Little is known about the functions of N:P ratios in determining trophic structures and ecological health in lotic ecosystems, even though N:P ratios have been frequently used as a stoichiometric determinant in ambient water for trophic allocation of low-level organisms such as phytoplankton or zooplankton. In this study, nutrients (N, P) and sestonic chlorophyll (CHL) from 40 different streams in the Geum-River watershed were measured from 2008 to 2011. Fish compositions and stream health were also assessed, based on the multi-metric modeling of an index of biological integrity.
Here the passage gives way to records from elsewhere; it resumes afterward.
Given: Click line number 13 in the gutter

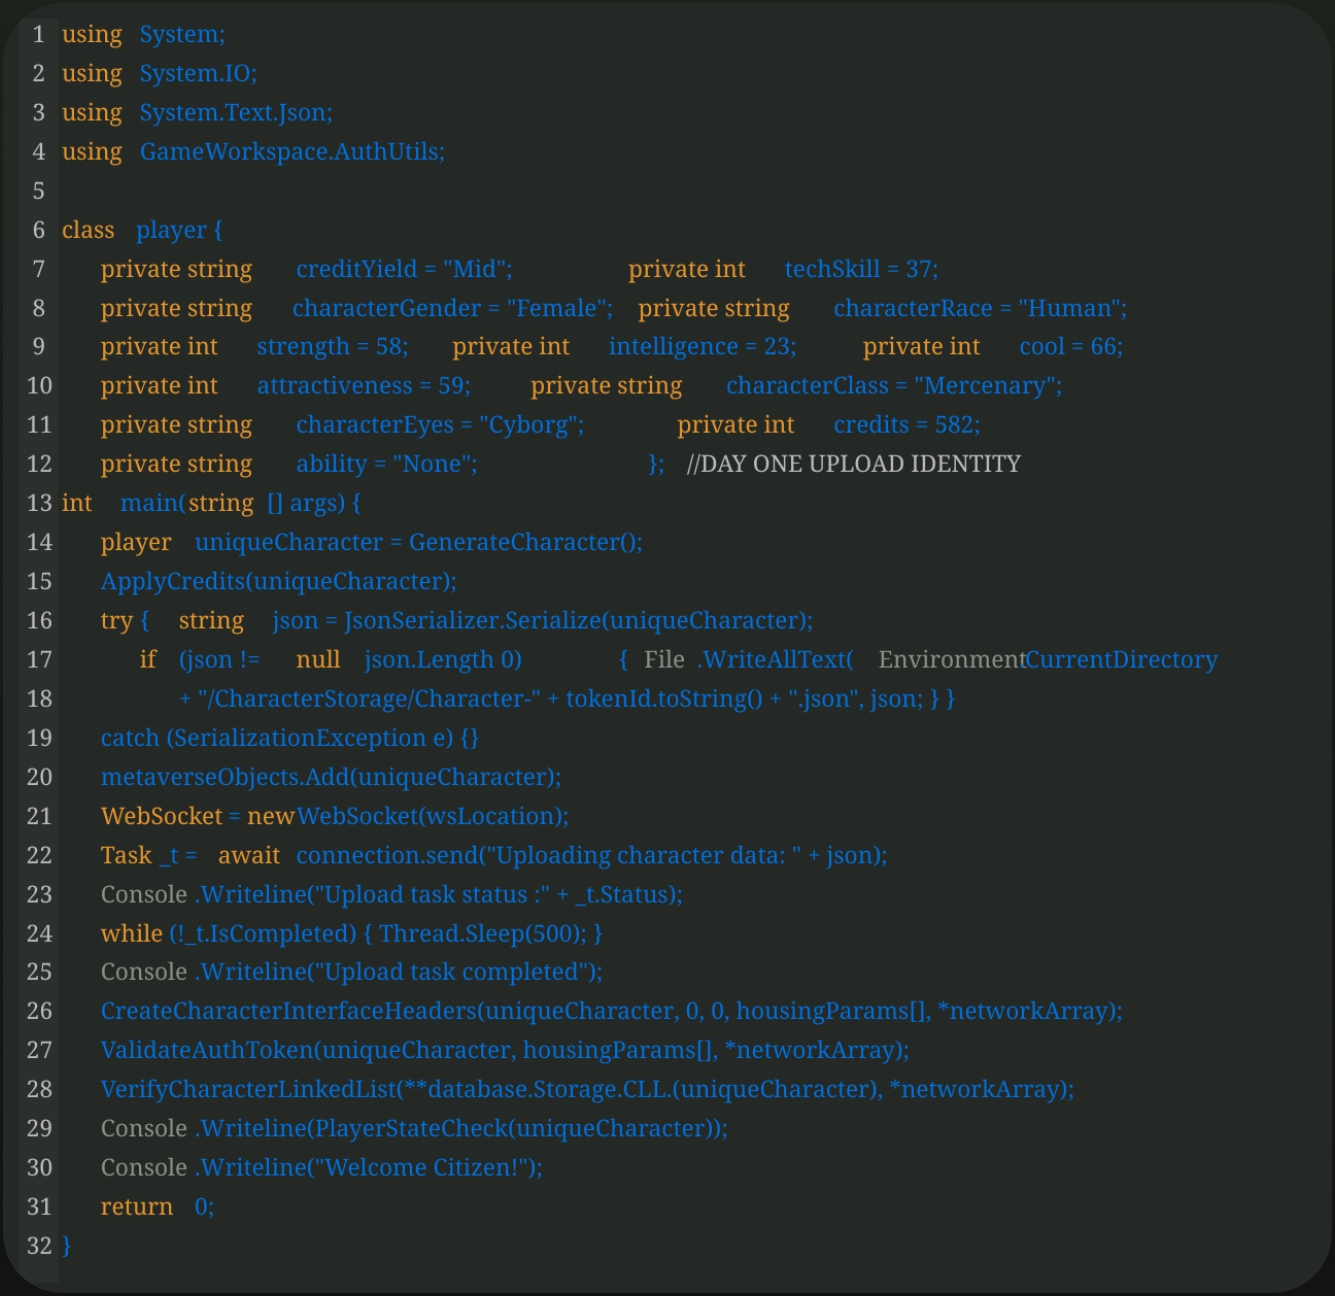Looking at the screenshot, I should (39, 503).
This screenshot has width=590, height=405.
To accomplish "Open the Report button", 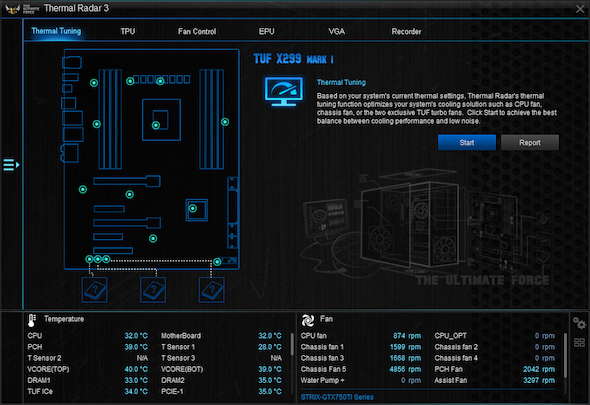I will pos(530,143).
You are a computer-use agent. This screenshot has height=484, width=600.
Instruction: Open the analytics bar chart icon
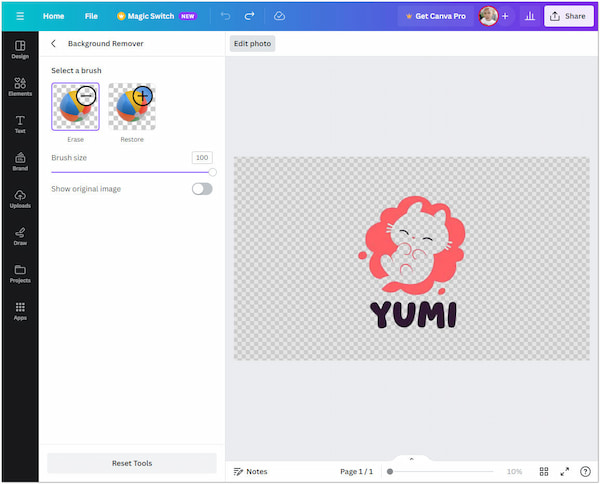[529, 16]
Land use patterns in these watersheds were a key factor regulating nutrient contents and N:P ratios in ambient water, and also influenced empirical relationships between N:P ratios (or nutrients) and sestonic CHL. Land use patterns in forested, urban and wastewater treatment plant regions were associated with significant differences in stream N:P ratios, and the ratios were mainly determined by phosphorus. Sestonic CHL was significantly correlated with nutrient level (N, P); the ratios had a positive linear relationship with the proportion of omnivores, and a negative relationship with the proportion of insectivores. A similar trend in the N:P ratios was observed in indicator fishes such as N. koreanus
and Z. platypus
. Overall, the N:P ratio may be a good surrogate variable of ambient concentrations of N or P in assessing trophic linkage and diagnosing the ecological stream health in aquatic ecosystems.